Previous studies indicate that a high frequency of intratumoral neutrophils is associated with a poor clinical prognosis. Si et al. used a variety of microscopy and imaging techniques to examine how intratumoral interactions between tumor-associated neutrophils (TANs) and tumor-infiltrating lymphocytes (TILs) can affect TIL function. They developed 2D and 3D multiparameter immunofluorescence imaging techniques to localize and define functional cell subsets, which were used to identify hotspots of TAN/TIL interactions within tumors. Some of these TANs had a polymorphonuclear myeloid-derived suppressor cell (PMN-MDSC) phenotype, and their physical association with TILs reduced antitumor functions of those TILs.
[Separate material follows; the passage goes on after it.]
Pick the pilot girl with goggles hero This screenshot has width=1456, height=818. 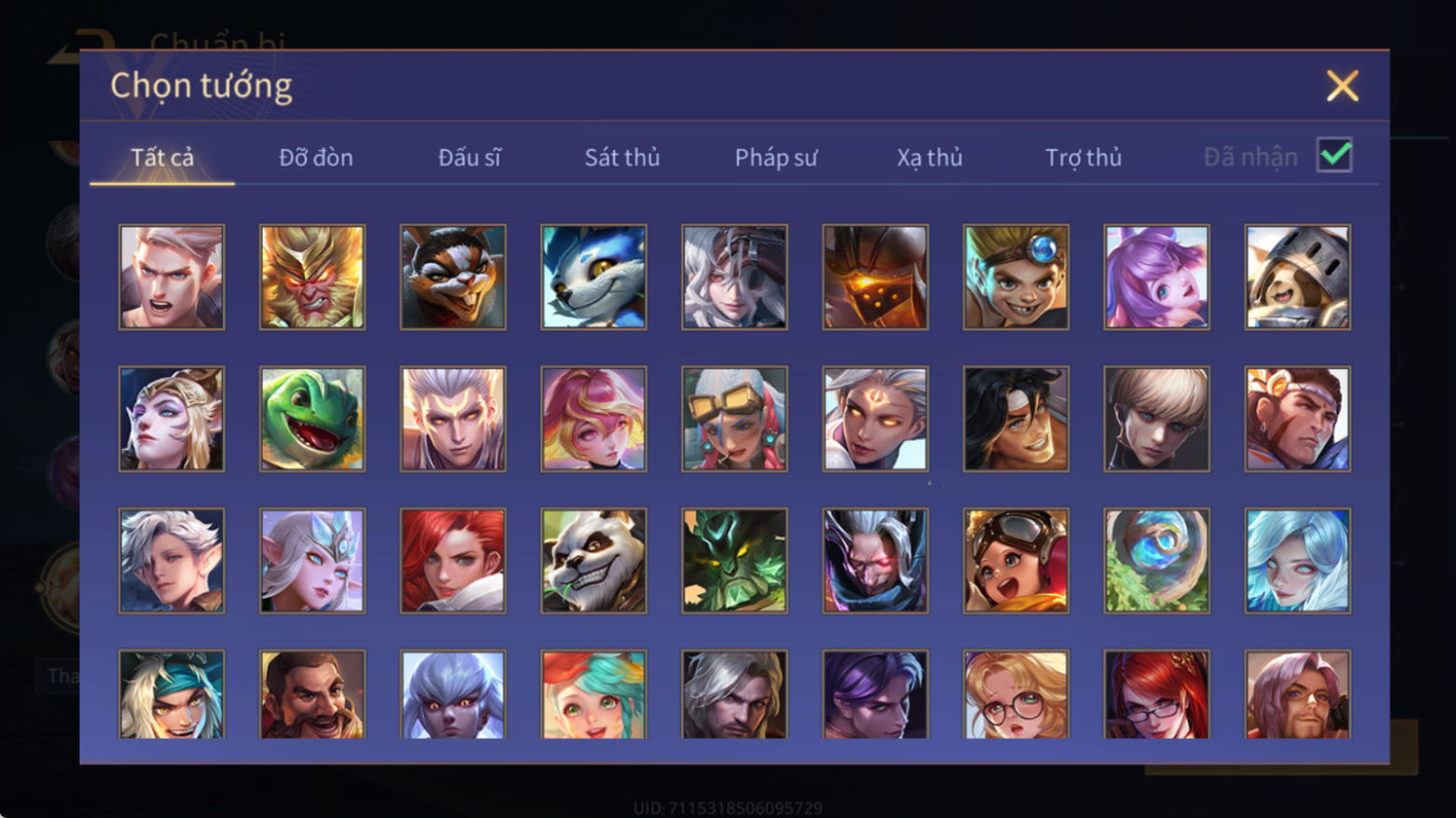[1016, 560]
This study identifies areas of MDSC activity in human tumors and provides a more detailed perspective of how intratumoral cell interactions influence cell function.

Abstract

A high intratumoral frequency of neutrophils is associated with poor clinical outcome in most cancer entities. It is hypothesized that immunosuppressive MDSC (myeloid-derived suppressor cell) activity of neutrophils against tumor-reactive T cells contributes to this effect. However, direct evidence for such activity in situ is lacking. Here, we used whole-mount labeling and clearing, three-dimensional (3D) light sheet microscopy and digital image reconstruction supplemented by 2D multiparameter immunofluorescence, for in situ analyses of potential MDSC–T cell interactions in primary human head and neck cancer tissue. We could identify intratumoral hotspots of high polymorphonuclear (PMN)–MDSC and T cell colocalization. In these areas, the expression of effector molecules Granzyme B and Ki67 in T cells was strongly reduced, in particular for T cells that were in close proximity or physically engaged with PMN-MDSC, which expressed LOX-1 and arginase I. Patients with cancer with evidence for strong down-regulation of T cell function by PMN-MDSC had significantly impaired survival. In summary, our approach identifies areas of clinically relevant functional interaction between MDSC and T cells in human cancer tissue and may help to inform patient selection in future combination immunotherapies.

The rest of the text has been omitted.